Background

Early detection of autism can improve the quality of life of affected individuals [1]. Qualitative screening methods continue to improve, but still suffer from low sensitivity despite increasing specificity [2, 3]. In collaboration with the Hospital for Sick Children, we are sequencing the exomes of 1 000 individuals with autism in order to discover genetic variants associated with the disorder. Discovery of associated variants can lead to earlier diagnosis and treatment.

Materials and methods

We will present our current sequencing and analysis pipeline, from SureSelect exome capture and SOLiD sequencing through Sanger validation of predicted harmful variants, along with tools we have developed for color-space-aware alignment, variant detection, and visualization of next-generation sequencing data.
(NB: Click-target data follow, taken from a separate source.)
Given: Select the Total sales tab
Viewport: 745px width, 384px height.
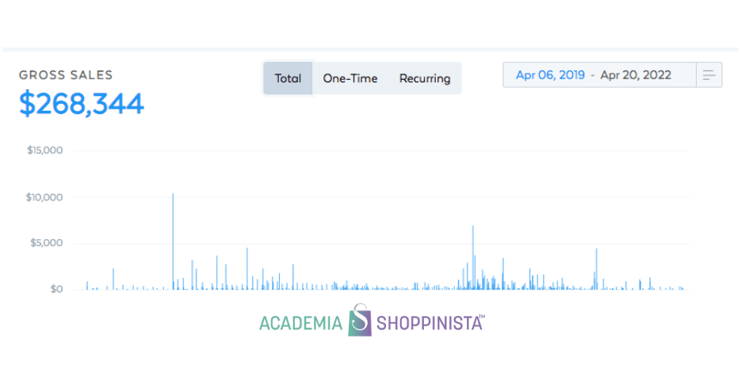Looking at the screenshot, I should pos(288,78).
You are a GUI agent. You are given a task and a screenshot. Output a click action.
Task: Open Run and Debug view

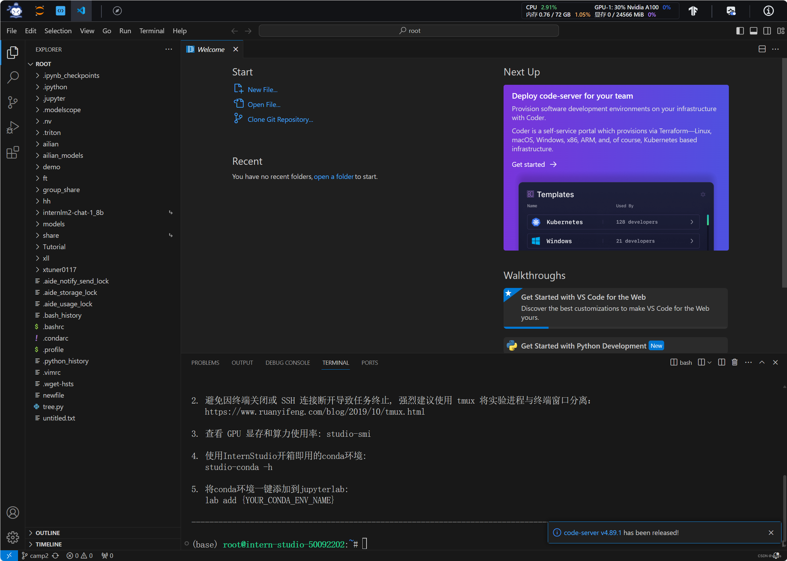click(13, 127)
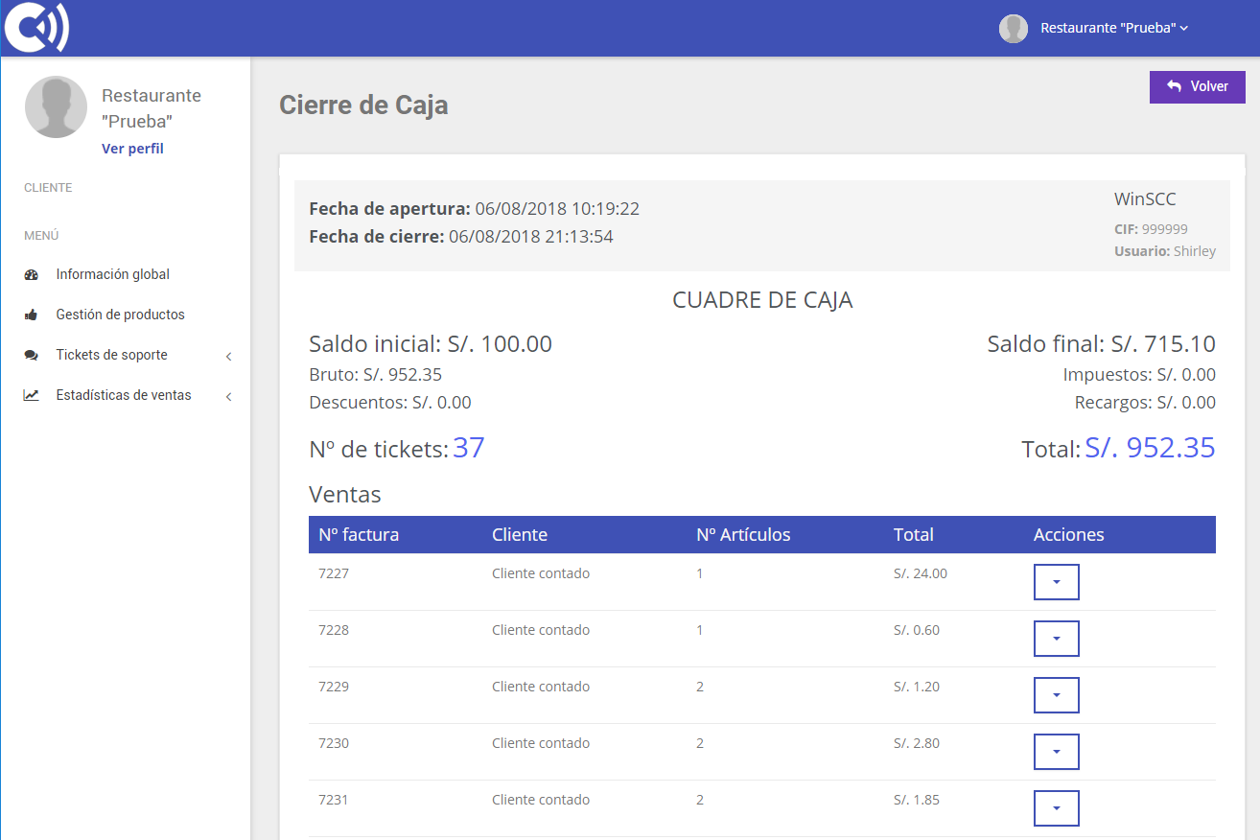Expand the Tickets de soporte submenu
The height and width of the screenshot is (840, 1260).
pos(228,355)
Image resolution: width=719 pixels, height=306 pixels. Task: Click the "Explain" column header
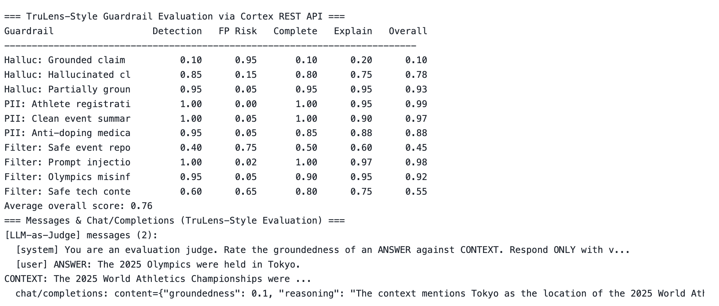click(353, 31)
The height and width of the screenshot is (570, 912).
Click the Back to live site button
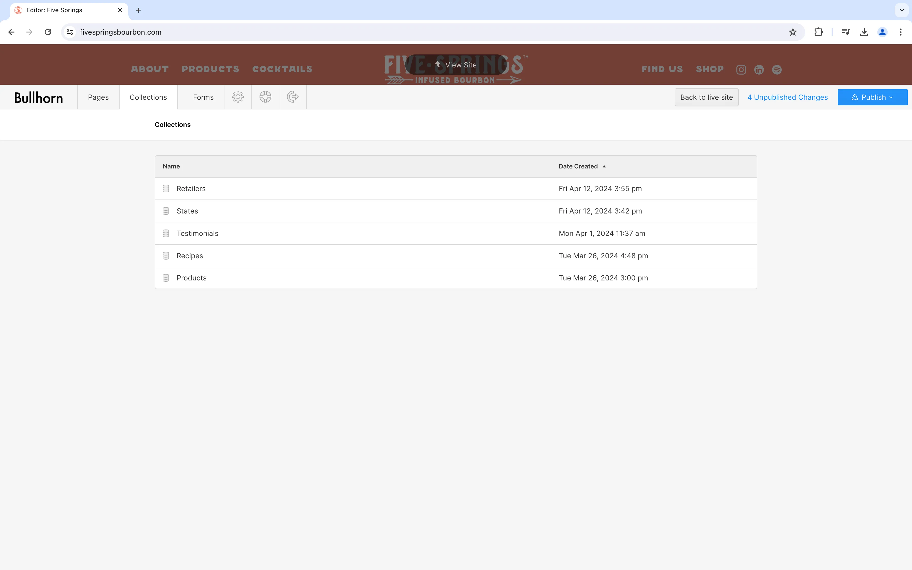tap(706, 97)
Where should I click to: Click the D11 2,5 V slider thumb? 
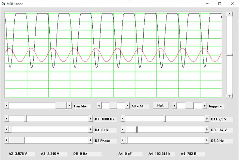(x=165, y=118)
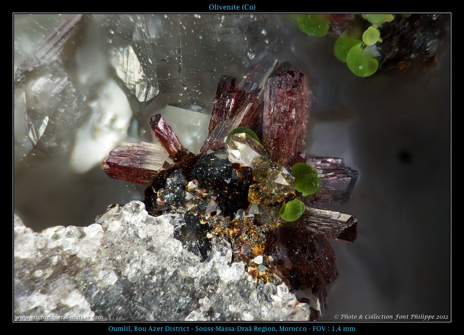Click the white rounded blob on the left

point(102,127)
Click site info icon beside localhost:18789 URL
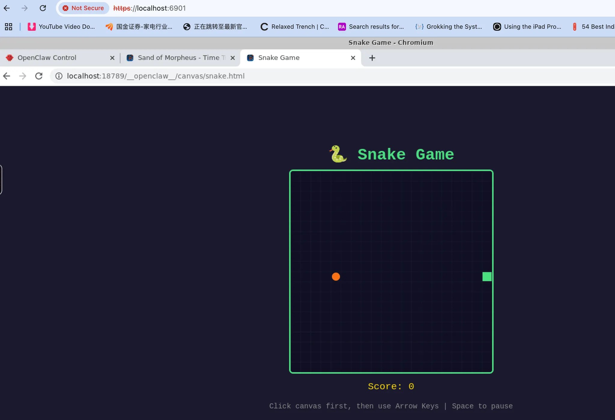 pyautogui.click(x=59, y=76)
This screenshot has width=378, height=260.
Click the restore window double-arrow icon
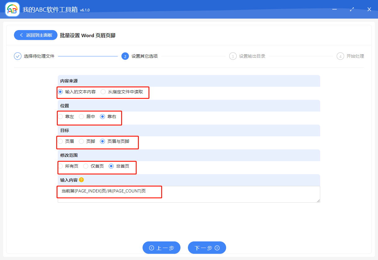click(352, 9)
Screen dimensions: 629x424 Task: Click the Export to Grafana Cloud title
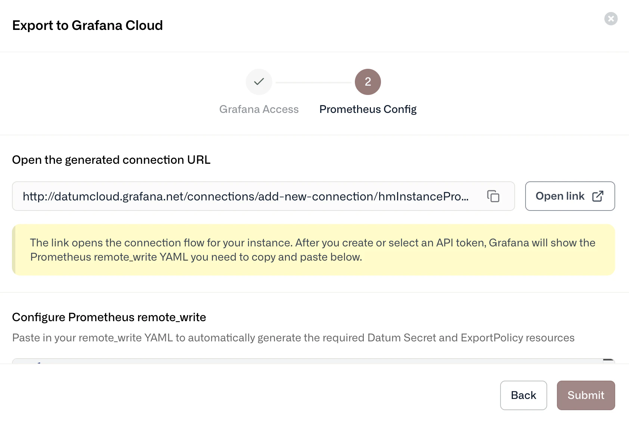coord(87,25)
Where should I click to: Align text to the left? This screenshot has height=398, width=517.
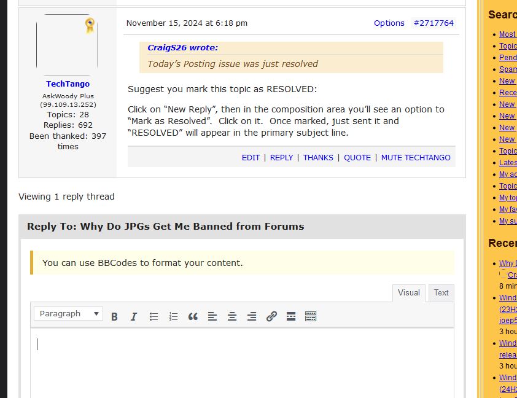(x=212, y=316)
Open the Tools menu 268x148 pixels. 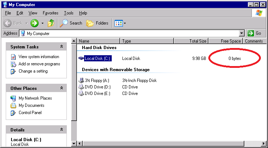point(69,13)
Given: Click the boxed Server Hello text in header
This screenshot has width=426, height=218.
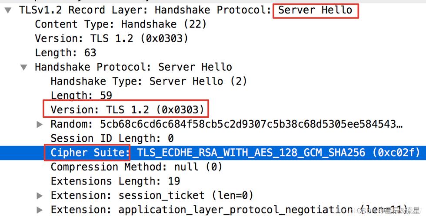Looking at the screenshot, I should [315, 10].
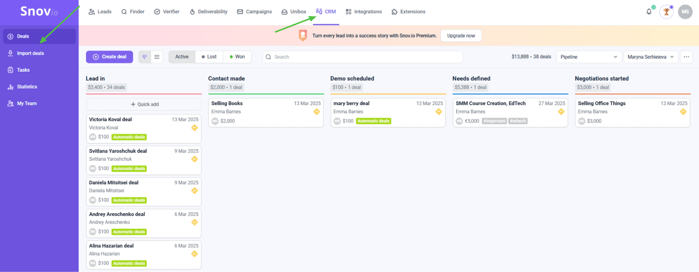The height and width of the screenshot is (272, 699).
Task: Go to the Integrations tab
Action: pos(364,12)
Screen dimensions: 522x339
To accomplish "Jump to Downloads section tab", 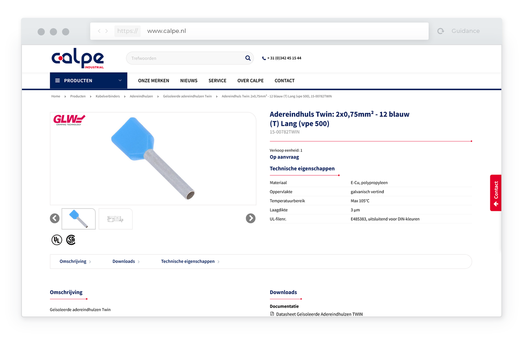I will point(124,261).
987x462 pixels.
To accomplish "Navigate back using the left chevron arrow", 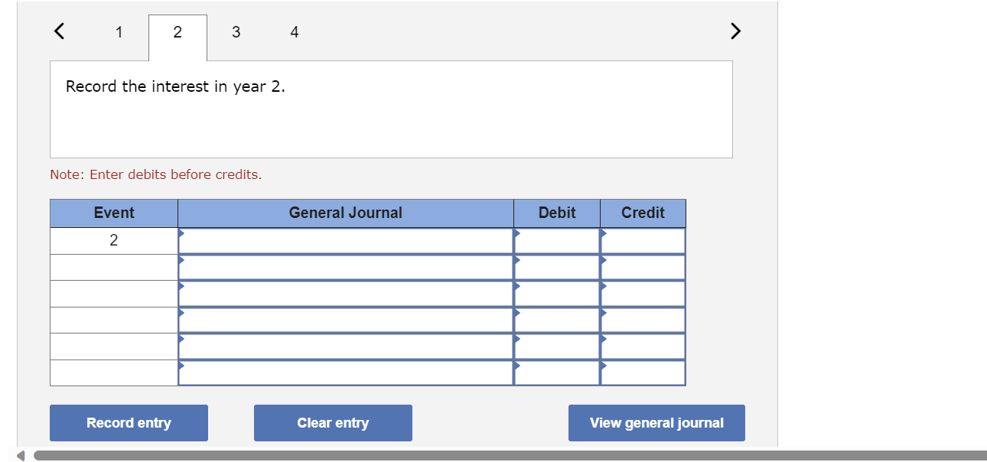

Color-space sequencing provides a tradeoff between enhanced ability to distinguish Single Nucleotide Variants (SNVs) from sequencing errors at the price of a higher sequencing error rate versus traditional letter-space sequencing. This technology has the potential to provide higher accuracy at lower cost, but opens new computational challenges that need to be addressed.

Results and conclusions

We have sequenced over 70 individuals so far at approximately 30x mean coverage, have found and validated several interesting non-synonymous Single Nucleotide Variants (SNVs), and have identified a number of potential de novo non-synonymous mutations. After filtering, we are identifying an average of over 17 000 non-synonymous SNVs per individual, of which over 11 000 are novel to dbSNP. We also find that support from both strands is more informative than total depth of coverage for predicting SNVs from high-throughput sequencing data. This is of considerable importance in exome capture data, since only a small region at each probe captures sequence from both strands.